◆ **What you have to do**
Format each nonblank line of the rows below as a Markdown table with the columns No and Text, numbering the lines in order.
##########
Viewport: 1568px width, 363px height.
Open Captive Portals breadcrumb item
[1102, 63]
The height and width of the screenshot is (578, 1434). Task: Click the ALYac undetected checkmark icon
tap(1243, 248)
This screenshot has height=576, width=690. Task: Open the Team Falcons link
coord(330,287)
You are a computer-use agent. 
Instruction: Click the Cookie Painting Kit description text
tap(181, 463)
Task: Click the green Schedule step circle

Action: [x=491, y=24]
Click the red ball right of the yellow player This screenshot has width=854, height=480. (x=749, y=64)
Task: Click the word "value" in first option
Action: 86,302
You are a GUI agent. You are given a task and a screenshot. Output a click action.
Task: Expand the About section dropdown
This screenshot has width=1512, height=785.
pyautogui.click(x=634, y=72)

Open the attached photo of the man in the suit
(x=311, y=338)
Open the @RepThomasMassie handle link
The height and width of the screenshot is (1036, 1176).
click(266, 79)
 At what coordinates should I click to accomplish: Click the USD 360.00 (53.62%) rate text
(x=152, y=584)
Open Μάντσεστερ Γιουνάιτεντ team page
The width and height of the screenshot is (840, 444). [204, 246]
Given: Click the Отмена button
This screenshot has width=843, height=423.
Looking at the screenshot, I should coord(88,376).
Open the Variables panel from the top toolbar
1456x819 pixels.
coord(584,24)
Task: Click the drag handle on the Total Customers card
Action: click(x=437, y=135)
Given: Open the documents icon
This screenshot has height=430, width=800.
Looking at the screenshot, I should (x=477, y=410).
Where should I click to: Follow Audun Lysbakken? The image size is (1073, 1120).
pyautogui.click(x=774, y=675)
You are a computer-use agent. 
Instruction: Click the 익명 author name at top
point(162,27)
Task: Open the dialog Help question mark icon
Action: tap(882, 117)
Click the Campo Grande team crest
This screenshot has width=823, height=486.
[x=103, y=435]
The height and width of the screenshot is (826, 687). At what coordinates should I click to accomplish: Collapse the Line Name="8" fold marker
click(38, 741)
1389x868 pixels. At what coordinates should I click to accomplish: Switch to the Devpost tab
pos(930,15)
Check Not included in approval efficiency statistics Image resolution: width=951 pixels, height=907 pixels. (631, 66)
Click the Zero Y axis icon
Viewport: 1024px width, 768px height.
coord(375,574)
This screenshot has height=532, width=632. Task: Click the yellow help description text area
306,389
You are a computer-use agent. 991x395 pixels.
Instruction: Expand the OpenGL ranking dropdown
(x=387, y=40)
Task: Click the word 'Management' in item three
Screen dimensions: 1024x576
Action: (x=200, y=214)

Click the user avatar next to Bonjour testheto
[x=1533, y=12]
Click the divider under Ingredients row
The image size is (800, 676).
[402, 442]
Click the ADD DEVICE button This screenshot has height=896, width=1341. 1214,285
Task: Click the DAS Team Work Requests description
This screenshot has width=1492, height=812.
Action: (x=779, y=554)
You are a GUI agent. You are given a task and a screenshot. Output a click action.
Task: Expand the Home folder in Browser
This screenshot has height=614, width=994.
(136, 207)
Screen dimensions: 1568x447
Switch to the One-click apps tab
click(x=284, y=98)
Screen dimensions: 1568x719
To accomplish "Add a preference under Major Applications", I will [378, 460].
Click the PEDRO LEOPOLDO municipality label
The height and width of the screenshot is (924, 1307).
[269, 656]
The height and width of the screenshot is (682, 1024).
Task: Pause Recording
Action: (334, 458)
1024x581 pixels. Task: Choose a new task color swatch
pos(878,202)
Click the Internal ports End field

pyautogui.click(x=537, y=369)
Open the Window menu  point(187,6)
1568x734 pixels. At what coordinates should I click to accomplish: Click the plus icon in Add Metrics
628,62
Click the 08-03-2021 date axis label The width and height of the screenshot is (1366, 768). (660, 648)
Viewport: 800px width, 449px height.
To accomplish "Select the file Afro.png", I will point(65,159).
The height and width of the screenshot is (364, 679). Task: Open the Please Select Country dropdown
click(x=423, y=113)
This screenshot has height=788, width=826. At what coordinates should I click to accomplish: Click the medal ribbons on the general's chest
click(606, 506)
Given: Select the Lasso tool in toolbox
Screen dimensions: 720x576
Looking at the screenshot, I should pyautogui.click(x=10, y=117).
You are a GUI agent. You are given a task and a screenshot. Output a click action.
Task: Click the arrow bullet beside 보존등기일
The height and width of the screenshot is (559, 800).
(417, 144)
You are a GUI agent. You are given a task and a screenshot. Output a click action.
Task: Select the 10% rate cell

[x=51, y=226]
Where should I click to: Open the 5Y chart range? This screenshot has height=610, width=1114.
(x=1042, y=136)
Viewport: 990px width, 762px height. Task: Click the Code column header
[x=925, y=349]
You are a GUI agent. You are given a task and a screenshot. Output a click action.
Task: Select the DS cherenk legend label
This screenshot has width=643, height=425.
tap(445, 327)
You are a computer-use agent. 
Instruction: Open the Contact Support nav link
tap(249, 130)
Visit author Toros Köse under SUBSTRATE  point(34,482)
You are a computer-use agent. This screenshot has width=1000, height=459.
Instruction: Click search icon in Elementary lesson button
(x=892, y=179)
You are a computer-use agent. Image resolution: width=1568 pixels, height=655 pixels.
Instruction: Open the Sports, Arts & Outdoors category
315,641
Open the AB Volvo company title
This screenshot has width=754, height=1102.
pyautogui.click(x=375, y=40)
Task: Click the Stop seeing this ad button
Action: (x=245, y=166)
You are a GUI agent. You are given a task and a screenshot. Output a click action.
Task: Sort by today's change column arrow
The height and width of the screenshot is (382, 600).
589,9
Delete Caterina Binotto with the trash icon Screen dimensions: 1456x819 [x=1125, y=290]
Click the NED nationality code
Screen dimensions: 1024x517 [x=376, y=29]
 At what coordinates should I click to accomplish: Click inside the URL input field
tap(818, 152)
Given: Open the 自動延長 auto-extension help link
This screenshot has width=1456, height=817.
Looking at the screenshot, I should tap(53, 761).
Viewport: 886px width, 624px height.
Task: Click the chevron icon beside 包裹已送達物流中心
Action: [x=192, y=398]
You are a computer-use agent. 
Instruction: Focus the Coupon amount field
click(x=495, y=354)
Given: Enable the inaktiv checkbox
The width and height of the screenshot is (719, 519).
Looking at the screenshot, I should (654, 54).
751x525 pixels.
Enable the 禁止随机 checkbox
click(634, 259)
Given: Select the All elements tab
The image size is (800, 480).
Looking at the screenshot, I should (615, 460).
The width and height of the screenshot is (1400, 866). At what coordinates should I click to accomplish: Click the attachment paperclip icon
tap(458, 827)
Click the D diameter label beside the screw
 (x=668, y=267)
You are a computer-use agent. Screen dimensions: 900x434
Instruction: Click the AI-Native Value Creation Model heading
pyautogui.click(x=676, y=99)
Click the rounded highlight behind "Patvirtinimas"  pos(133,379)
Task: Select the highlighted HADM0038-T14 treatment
##########
◆ **Response to the task**
| No | Text |
|---|---|
| 1 | Viewport: 1568px width, 363px height. |
| 2 | Open Captive Portals breadcrumb item |
| 3 | [1102, 63] |
| 4 | The height and width of the screenshot is (578, 1434). Task: Click the ALYac undetected checkmark icon |
| 5 | tap(1243, 248) |
| 6 | This screenshot has height=576, width=690. Task: Open the Team Falcons link |
| 7 | coord(330,287) |
| 8 | You are a computer-use agent.  |
| 9 | Instruction: Click the Cookie Painting Kit description text |
| 10 | tap(181, 463) |
| 11 | Task: Click the green Schedule step circle |
| 12 | Action: [x=491, y=24] |
| 13 | Click the red ball right of the yellow player This screenshot has width=854, height=480. (x=749, y=64) |
| 14 | Task: Click the word "value" in first option |
| 15 | Action: 86,302 |
| 16 | You are a GUI agent. You are given a task and a screenshot. Output a click action. |
| 17 | Task: Expand the About section dropdown |
| 18 | This screenshot has width=1512, height=785. |
| 19 | pyautogui.click(x=634, y=72) |
| 20 | Open the attached photo of the man in the suit |
| 21 | (x=311, y=338) |
| 22 | Open the @RepThomasMassie handle link |
| 23 | The height and width of the screenshot is (1036, 1176). |
| 24 | click(266, 79) |
| 25 |  At what coordinates should I click to accomplish: Click the USD 360.00 (53.62%) rate text |
| 26 | (x=152, y=584) |
| 27 | Open Μάντσεστερ Γιουνάιτεντ team page |
| 28 | The width and height of the screenshot is (840, 444). [204, 246] |
| 29 | Given: Click the Отмена button |
| 30 | This screenshot has width=843, height=423. |
| 31 | Looking at the screenshot, I should coord(88,376). |
| 32 | Open the Variables panel from the top toolbar |
| 33 | 1456x819 pixels. |
| 34 | coord(584,24) |
| 35 | Task: Click the drag handle on the Total Customers card |
| 36 | Action: click(x=437, y=135) |
| 37 | Given: Open the documents icon |
| 38 | This screenshot has height=430, width=800. |
| 39 | Looking at the screenshot, I should (x=477, y=410). |
| 40 | Where should I click to: Follow Audun Lysbakken? The image size is (1073, 1120). |
| 41 | pyautogui.click(x=774, y=675) |
| 42 | You are a computer-use agent.  |
| 43 | Instruction: Click the 익명 author name at top |
| 44 | point(162,27) |
| 45 | Task: Open the dialog Help question mark icon |
| 46 | Action: tap(882, 117) |
| 47 | Click the Campo Grande team crest |
| 48 | This screenshot has width=823, height=486. |
| 49 | [x=103, y=435] |
| 50 | The height and width of the screenshot is (826, 687). At what coordinates should I click to accomplish: Collapse the Line Name="8" fold marker |
| 51 | click(38, 741) |
| 52 | 1389x868 pixels. At what coordinates should I click to accomplish: Switch to the Devpost tab |
| 53 | pos(930,15) |
| 54 | Check Not included in approval efficiency statistics Image resolution: width=951 pixels, height=907 pixels. (631, 66) |
| 55 | Click the Zero Y axis icon |
| 56 | Viewport: 1024px width, 768px height. |
| 57 | coord(375,574) |
| 58 | This screenshot has height=532, width=632. Task: Click the yellow help description text area |
| 59 | 306,389 |
| 60 | You are a computer-use agent. 991x395 pixels. |
| 61 | Instruction: Expand the OpenGL ranking dropdown |
| 62 | (x=387, y=40) |
| 63 | Task: Click the word 'Management' in item three |
| 64 | Screen dimensions: 1024x576 |
| 65 | Action: (x=200, y=214) |
| 66 | Click the user avatar next to Bonjour testheto |
| 67 | [x=1533, y=12] |
| 68 | Click the divider under Ingredients row |
| 69 | The image size is (800, 676). |
| 70 | [402, 442] |
| 71 | Click the ADD DEVICE button This screenshot has height=896, width=1341. 1214,285 |
| 72 | Task: Click the DAS Team Work Requests description |
| 73 | This screenshot has width=1492, height=812. |
| 74 | Action: (x=779, y=554) |
| 75 | You are a GUI agent. You are given a task and a screenshot. Output a click action. |
| 76 | Task: Expand the Home folder in Browser |
| 77 | This screenshot has height=614, width=994. |
| 78 | (136, 207) |
| 79 | Screen dimensions: 1568x447 |
| 80 | Switch to the One-click apps tab |
| 81 | click(x=284, y=98) |
| 82 | Screen dimensions: 1568x719 |
| 83 | To accomplish "Add a preference under Major Applications", I will [378, 460]. |
| 84 | Click the PEDRO LEOPOLDO municipality label |
| 85 | The height and width of the screenshot is (924, 1307). |
| 86 | [269, 656] |
| 87 | The height and width of the screenshot is (682, 1024). |
| 88 | Task: Pause Recording |
| 89 | Action: (334, 458) |
| 90 | 1024x581 pixels. Task: Choose a new task color swatch |
| 91 | pos(878,202) |
| 92 | Click the Internal ports End field |
| 93 | pyautogui.click(x=537, y=369) |
| 94 | Open the Window menu  point(187,6) |
| 95 | 1568x734 pixels. At what coordinates should I click to accomplish: Click the plus icon in Add Metrics |
| 96 | 628,62 |
| 97 | Click the 08-03-2021 date axis label The width and height of the screenshot is (1366, 768). (660, 648) |
| 98 | Viewport: 800px width, 449px height. |
| 99 | To accomplish "Select the file Afro.png", I will point(65,159). |
| 100 | The height and width of the screenshot is (364, 679). Task: Open the Please Select Country dropdown |
| 101 | click(x=423, y=113) |
| 102 | This screenshot has height=788, width=826. At what coordinates should I click to accomplish: Click the medal ribbons on the general's chest |
| 103 | click(606, 506) |
| 104 | Given: Select the Lasso tool in toolbox |
| 105 | Screen dimensions: 720x576 |
| 106 | Looking at the screenshot, I should pyautogui.click(x=10, y=117). |
| 107 | You are a GUI agent. You are given a task and a screenshot. Output a click action. |
| 108 | Task: Click the arrow bullet beside 보존등기일 |
| 109 | The height and width of the screenshot is (559, 800). |
| 110 | (417, 144) |
| 111 | You are a GUI agent. You are given a task and a screenshot. Output a click action. |
| 112 | Task: Select the 10% rate cell |
| 113 | [x=51, y=226] |
| 114 | Where should I click to: Open the 5Y chart range? This screenshot has height=610, width=1114. |
| 115 | (x=1042, y=136) |
| 116 | Viewport: 990px width, 762px height. Task: Click the Code column header |
| 117 | [x=925, y=349] |
| 118 | You are a GUI agent. You are given a task and a screenshot. Output a click action. |
| 119 | Task: Select the DS cherenk legend label |
| 120 | This screenshot has width=643, height=425. |
| 121 | tap(445, 327) |
| 122 | You are a computer-use agent.  |
| 123 | Instruction: Open the Contact Support nav link |
| 124 | tap(249, 130) |
| 125 | Visit author Toros Köse under SUBSTRATE  point(34,482) |
| 126 | You are a computer-use agent. This screenshot has width=1000, height=459. |
| 127 | Instruction: Click search icon in Elementary lesson button |
| 128 | (x=892, y=179) |
| 129 | You are a computer-use agent. Image resolution: width=1568 pixels, height=655 pixels. |
| 130 | Instruction: Open the Sports, Arts & Outdoors category |
| 131 | 315,641 |
| 132 | Open the AB Volvo company title |
| 133 | This screenshot has width=754, height=1102. |
| 134 | pyautogui.click(x=375, y=40) |
| 135 | Task: Click the Stop seeing this ad button |
| 136 | Action: (x=245, y=166) |
| 137 | You are a GUI agent. You are given a task and a screenshot. Output a click action. |
| 138 | Task: Sort by today's change column arrow |
| 139 | The height and width of the screenshot is (382, 600). |
| 140 | 589,9 |
| 141 | Delete Caterina Binotto with the trash icon Screen dimensions: 1456x819 [x=1125, y=290] |
| 142 | Click the NED nationality code |
| 143 | Screen dimensions: 1024x517 [x=376, y=29] |
| 144 |  At what coordinates should I click to accomplish: Click inside the URL input field |
| 145 | tap(818, 152) |
| 146 | Given: Open the 自動延長 auto-extension help link |
| 147 | This screenshot has width=1456, height=817. |
| 148 | Looking at the screenshot, I should tap(53, 761). |
| 149 | Viewport: 886px width, 624px height. |
| 150 | Task: Click the chevron icon beside 包裹已送達物流中心 |
| 151 | Action: [x=192, y=398] |
| 152 | You are a computer-use agent.  |
| 153 | Instruction: Focus the Coupon amount field |
| 154 | click(x=495, y=354) |
| 155 | Given: Enable the inaktiv checkbox |
| 156 | The width and height of the screenshot is (719, 519). |
| 157 | Looking at the screenshot, I should (654, 54). |
| 158 | 751x525 pixels. |
| 159 | Enable the 禁止随机 checkbox |
| 160 | click(634, 259) |
| 161 | Given: Select the All elements tab |
| 162 | The image size is (800, 480). |
| 163 | Looking at the screenshot, I should (615, 460). |
| 164 | The width and height of the screenshot is (1400, 866). At what coordinates should I click to accomplish: Click the attachment paperclip icon |
| 165 | tap(458, 827) |
| 166 | Click the D diameter label beside the screw |
| 167 |  (x=668, y=267) |
| 168 | You are a computer-use agent. Screen dimensions: 900x434 |
| 169 | Instruction: Click the AI-Native Value Creation Model heading |
| 170 | pyautogui.click(x=676, y=99) |
| 171 | Click the rounded highlight behind "Patvirtinimas"  pos(133,379) |
| 172 | Task: Select the highlighted HADM0038-T14 treatment |